**What the exercise asks:** Only the lines that include "agent" should be copied from the data below.

**Exercise inputs:**
● ● ● ● ● ● ●

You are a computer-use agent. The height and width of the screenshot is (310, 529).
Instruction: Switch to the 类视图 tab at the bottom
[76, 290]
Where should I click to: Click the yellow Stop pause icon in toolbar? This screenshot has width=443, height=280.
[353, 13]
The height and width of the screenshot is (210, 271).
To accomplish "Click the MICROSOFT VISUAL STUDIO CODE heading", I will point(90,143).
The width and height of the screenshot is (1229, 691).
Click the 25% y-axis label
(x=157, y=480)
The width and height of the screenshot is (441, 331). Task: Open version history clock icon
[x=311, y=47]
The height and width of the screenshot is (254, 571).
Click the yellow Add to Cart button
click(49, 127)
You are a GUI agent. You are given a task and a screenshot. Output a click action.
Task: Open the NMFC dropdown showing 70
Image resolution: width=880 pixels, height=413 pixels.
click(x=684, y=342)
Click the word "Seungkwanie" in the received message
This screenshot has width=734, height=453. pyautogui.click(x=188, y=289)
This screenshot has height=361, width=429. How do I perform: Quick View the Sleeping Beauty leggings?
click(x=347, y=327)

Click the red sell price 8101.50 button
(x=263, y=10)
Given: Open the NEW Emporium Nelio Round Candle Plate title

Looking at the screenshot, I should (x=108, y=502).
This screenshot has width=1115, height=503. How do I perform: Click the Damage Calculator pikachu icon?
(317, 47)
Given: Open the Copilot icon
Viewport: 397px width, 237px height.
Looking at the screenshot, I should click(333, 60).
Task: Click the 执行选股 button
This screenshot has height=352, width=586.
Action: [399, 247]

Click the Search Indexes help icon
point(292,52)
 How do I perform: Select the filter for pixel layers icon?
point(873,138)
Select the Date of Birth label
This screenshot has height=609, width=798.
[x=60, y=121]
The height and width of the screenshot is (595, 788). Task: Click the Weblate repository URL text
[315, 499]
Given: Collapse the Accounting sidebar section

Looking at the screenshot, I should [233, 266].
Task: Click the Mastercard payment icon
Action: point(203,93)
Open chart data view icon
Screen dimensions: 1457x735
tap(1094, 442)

● ● ● ● ● ● ●

**Reply:**
You are a computer-use agent. The height and width of the screenshot is (310, 529).
You are a GUI agent. You are given a task and a screenshot. Output a click action.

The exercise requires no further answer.